GoogleCloudPlatform / flink-on-k8s-operator

[DEPRECATED] Kubernetes operator for managing the lifecycle of Apache Flink and Beam applications.
Apache License 2.0
658 stars 266 forks source link

flink-operator-controller-manager pods in CrashLoopBackOff status #375

Open yanghui16355 opened 3 years ago

yanghui16355 commented 3 years ago

I found flink operator manager pods occasionally will change to CrashLoopBackOff status in couple situations:

  1. When I update a running flink pipeline, I got timeout error from operator and it shows operator pods in CrashLoopBackOff status, I have to manually delete the operator pods and then it will create new one in running status.
  2. Operator pods will crash and stuck every 6-12 hours and pipeline deployed by operator also been impact. Sometimes it will recover automatically but sometime I need to manually delete the operator pods to force recreating.
  3. I found flink pipeline deployed by operator will redeploy every few hours, and sometimes it will fail due to operator crash

The status for the operator is like following: ITUS000040-MAC:kubectl huiyang$ kubectl get pods,svc -n flink-operator-system NAME READY STATUS RESTARTS AGE pod/flink-operator-controller-manager-6886b99d68-2ktzd 1/2 CrashLoopBackOff 112 43h

As you can see it restarted many times after it deployed and one of them is crash. I checked the log of operator pods but not found anything specific error for it. I found couple times it is in OOM status before crash that maybe it has memory leak issue?

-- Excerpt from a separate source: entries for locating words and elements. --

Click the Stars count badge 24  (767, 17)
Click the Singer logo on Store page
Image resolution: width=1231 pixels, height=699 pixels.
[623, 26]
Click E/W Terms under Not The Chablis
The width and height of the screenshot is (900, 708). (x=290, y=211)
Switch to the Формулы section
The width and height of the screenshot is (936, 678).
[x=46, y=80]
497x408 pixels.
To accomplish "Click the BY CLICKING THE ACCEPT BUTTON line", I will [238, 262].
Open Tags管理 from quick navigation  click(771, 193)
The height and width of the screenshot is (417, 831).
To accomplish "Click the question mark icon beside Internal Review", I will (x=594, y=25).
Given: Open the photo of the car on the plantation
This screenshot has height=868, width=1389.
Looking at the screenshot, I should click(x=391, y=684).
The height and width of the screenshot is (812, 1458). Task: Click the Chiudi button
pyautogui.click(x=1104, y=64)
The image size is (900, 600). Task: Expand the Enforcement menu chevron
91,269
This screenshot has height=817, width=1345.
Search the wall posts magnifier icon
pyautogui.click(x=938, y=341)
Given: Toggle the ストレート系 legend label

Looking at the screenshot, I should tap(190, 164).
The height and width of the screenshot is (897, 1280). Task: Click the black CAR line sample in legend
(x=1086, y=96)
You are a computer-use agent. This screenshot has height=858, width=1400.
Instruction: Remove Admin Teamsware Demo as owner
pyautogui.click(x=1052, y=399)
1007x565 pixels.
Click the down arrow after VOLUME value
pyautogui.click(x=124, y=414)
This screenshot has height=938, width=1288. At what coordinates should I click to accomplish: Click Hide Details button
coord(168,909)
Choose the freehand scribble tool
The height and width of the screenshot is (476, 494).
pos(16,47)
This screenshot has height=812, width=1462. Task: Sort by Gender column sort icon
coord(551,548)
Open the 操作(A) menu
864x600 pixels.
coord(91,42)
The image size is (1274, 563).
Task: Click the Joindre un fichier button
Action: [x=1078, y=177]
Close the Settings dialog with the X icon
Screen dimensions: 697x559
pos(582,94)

I enabled auto savepointing, not sure if it will impact

Can you provide suggest about how to debug this issue?

Thanks,

Hui

yanghui16355 commented 3 years ago

@functicons

yanghui16355 commented 3 years ago

I fixed it after I increase the resource for operator manager pod, the initial allocated memory is only 20Mi which looks too low for it to be stable. FYI @functicons

ckdarby commented 3 years ago

@yanghui16355 How did you increase as I don't see the operator manager pod itself expose resources in the CDR.

Only see the job & task allow for resources to be specified.

yanghui16355 commented 3 years ago

@ckdarby I changed the source code of operator and build the image by my own.

pashtet04 commented 2 years ago

Fixed it by increasing resources for memory requests and limits to 128Mi and 256Mi respectively https://github.com/GoogleCloudPlatform/flink-on-k8s-operator/blob/0310df76d6e2128cd5d2bc51fae4e842d370c463/helm-chart/flink-operator/templates/flink-operator.yaml#L345-L351

ckdarby commented 2 years ago

@pashtet04 I believe those values aren't exposed as a part of the chart but I'm using helm's --post-renderer to send into kustomize where we're able to change the manifest templates.